> _INFORMATION SUPPLIED_:
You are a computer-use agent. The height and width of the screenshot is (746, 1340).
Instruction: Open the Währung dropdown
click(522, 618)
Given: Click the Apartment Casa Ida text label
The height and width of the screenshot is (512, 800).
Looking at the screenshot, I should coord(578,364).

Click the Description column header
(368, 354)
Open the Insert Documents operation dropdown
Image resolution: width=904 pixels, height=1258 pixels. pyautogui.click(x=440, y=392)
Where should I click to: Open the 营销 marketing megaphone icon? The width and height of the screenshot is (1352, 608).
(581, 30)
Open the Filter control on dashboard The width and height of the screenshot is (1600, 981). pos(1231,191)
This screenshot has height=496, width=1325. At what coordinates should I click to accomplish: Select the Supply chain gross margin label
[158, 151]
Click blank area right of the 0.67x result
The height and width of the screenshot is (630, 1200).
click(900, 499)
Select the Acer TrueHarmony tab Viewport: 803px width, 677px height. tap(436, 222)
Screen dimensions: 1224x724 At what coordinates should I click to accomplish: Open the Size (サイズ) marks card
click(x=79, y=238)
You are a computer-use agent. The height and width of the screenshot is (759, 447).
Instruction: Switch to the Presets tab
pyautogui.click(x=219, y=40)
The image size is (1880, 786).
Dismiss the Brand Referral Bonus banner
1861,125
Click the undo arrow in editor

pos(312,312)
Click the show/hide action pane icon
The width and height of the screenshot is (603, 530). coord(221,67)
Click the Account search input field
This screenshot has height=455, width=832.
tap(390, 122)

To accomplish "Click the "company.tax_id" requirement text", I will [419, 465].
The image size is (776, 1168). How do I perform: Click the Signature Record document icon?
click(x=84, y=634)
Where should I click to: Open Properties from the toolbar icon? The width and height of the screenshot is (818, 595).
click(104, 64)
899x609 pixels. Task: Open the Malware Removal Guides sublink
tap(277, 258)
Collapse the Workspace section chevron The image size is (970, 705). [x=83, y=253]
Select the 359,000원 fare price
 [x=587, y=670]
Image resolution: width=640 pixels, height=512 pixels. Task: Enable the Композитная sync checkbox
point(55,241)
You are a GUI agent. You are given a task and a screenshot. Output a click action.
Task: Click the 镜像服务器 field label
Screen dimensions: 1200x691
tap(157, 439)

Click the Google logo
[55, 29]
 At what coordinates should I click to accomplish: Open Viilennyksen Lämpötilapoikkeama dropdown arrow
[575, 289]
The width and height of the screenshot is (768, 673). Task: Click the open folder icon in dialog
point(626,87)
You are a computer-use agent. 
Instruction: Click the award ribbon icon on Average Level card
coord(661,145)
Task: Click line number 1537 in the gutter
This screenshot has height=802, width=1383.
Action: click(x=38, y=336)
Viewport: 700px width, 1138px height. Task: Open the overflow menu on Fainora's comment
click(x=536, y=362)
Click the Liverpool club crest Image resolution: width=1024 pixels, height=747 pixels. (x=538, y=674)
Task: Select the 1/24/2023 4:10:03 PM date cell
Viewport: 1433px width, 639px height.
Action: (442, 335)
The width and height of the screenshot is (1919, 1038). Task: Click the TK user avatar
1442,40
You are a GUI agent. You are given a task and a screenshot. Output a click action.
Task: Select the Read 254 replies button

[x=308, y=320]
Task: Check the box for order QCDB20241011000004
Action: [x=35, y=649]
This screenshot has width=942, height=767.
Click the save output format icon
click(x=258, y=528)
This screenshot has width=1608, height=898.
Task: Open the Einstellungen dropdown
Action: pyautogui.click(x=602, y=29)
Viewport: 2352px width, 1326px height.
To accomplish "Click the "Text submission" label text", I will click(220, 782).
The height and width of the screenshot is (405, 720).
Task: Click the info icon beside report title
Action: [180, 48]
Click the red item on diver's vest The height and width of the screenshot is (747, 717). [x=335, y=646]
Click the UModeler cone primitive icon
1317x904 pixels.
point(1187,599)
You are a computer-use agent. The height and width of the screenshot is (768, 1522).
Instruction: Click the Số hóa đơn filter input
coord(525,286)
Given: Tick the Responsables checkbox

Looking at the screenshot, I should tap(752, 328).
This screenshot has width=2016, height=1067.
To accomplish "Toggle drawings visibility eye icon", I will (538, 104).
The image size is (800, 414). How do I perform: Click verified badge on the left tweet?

> _WHAT NEEDS TO BE DONE_: Note every line of the records that holds the word "field", and copy it.

> _OUTPUT FOR THIS TASK_:
Click the Account search input field
Task: Click the 镜像服务器 field label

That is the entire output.